If the nozzle is not tight then you are not creating a vacuum which is why you are getting air into the system. I used to use the same thing and it was ok but I started having the same issues. Get rid of it and buy a little bleeder, one of those simple one way liquid valves. You put the pipeover the nipple, loosen it and simply pump the brake lever. Once the liquid gets to the valve it can get passed but not back which stops air getting in. You then just keep topping up the reservoir until you have fresh fluid throughout the system. Takes minutes and the valve costs a couple of quid.
 
A good way to back bleed is to use an oil can, the one you pump oil onto a chain etc, clean it out and fill it with brake fluid. You then need a piece of pipe which is a tight fit over the nipple and the end of the oil can pipe. Get rid of as much air as possible from the pipe by pumping fluid through it then push it over and Loosen the nipple. Remove the top on the reservoir and pump the oil can gently. You will need a syringe to remove the fluid from the reservoir. Typically this is a good way of pushing air out as it tries to rise. Periodically tighten the nipple and squeeze the lever for feeling, sometimes it may help to zip tie the lever to the handle bars over night to let any trapped air escape
 
Feck me have things moved on and I don;t know??

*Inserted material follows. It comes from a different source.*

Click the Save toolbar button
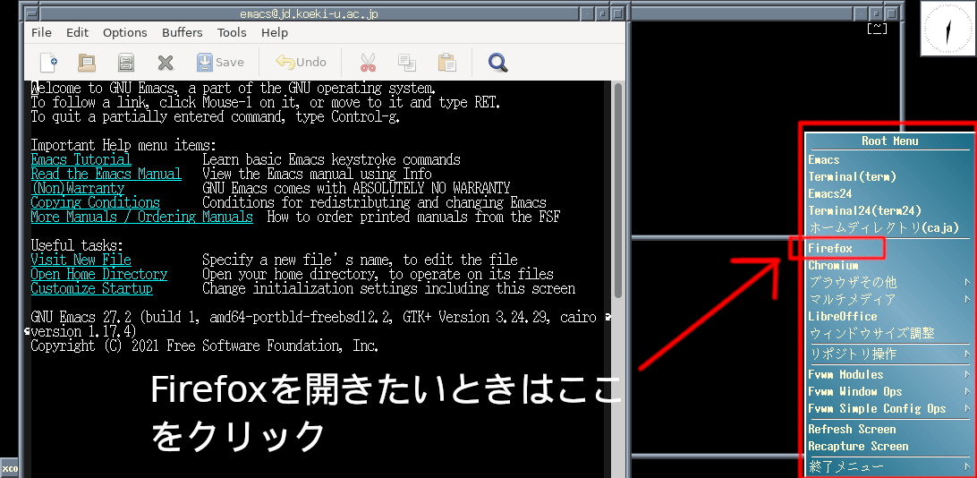Viewport: 977px width, 478px height. click(x=220, y=63)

What happened to getting someone to top off fluid and pump whilst you collect the remains in a bottle with a small length of windscreen washer tube, which is raised up away from the bleed nipple before it runs down into the bottle, so that air goes straight up without getting sucked back into the calliper?????

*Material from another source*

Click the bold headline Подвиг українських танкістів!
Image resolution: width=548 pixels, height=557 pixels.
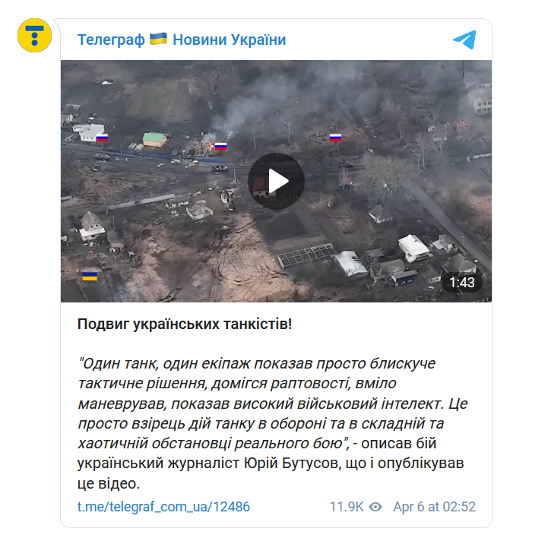185,324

P.S. Make sure that you do NOT get ANY engine oil mixed with the brake fluid just in case you follow the above method! its a surefire way to feck up brake seals

If you want to back bleed go to a farm shop or a vet supplies or Vet and get a 60 ml syringe and use that with a length of windscreen washer pipe
 
Feck me have things moved on and I don;t know??

What happened to getting someone to top off fluid and pump whilst you collect the remains in a bottle with a small length of windscreen washer tube, which is raised up away from the bleed nipple before it runs down into the bottle, so that air goes straight up without getting sucked back into the calliper?????
You need a friend and I haven't got any boo hoo :fiddle:fiddle
 
Found a set of the Stahlbus anti-return bleed nipples in the bottom of a box (new too). Must have bought them a couple of years back and forgotten about them. Fitted them this lunchtime and ran brake fluid through until it was patently both clean and bubble free. Pumped the brakes a bit with the nipples closed, ran it up and down the road, got a little (little) more air out and generally played gentle percussion on the hoses and calipers in case there was anything still in there. Bled them again - no air seen this time. Still not getting a firm lever. Packed it all way mightily confused and put a zip-tie on the brake lever. Won't be around during the week so I shall look at this again next weekend.
 
Ok, pardon my lack of knowledge with the 800. On the 1200 you need the gs911 to open the ports on the abs pump/block to enable you to purge the whole system. Is it the same on the 800? I don't know but someone will. Also as the abs is powered by the bike you will need to bleed the system with the engine running to get the pump working. To be honest I've never had an issue bleeding the brakes on an abs bike but that may be because I've been ultra aware not to get air back into the system and just kept using brake pressure to do the work. If air has got in and worked its way back to the pump then it is just a case of keeping at it I'm afraid. It really can only be air trapped in a pocket somewhere.
 
Ok, pardon my lack of knowledge with the 800. On the 1200 you need the gs911 to open the ports on the abs pump/block to enable you to purge the whole system.
Not found that to be true on my 2011 1200 nor have I found it necessary to have the engine running. I've found the trick to pressure flushing and bleeding brakes with the levers is to do it fast to push the bubbles down the lines and not pause as the flow rate of the fluid has to be such that the bubbles don't have chance to rise back up. One difference between the 1200 and the 800 is that the latter has one line to the right hand caliper and a hop over line to the second caliper. The hop over line has a high spot which can allow air to rise and sit there if you don't push fluid through quick enough. A different reason why pressure can't be achieved at the lever is if the main piston seal is shot. Squeeze the lever and the fluid leaks round the seal rather than pressurizing the lines: release the lever and it seeps back into the system without any loss of fluid. I've tried vacuum systems without much success, finding that the vacuum sucked air round the bleed screw threads. The answer is I think, pressure flushing, either reverse flushing into the bleed screw, or pumping it quickly with the lever from the reservoir.
Alan R
 
If your not splitting the system the best idea when changing the fluid is to do it without getting air in the system in the first place, just pump fresh fluid through until its clean and then a bit more to be sure keeping the reservoir topped up as you go, I have done this loads of times on lots of different bikes and never ended up with air in the system.
 
So there is a final resolution to all this.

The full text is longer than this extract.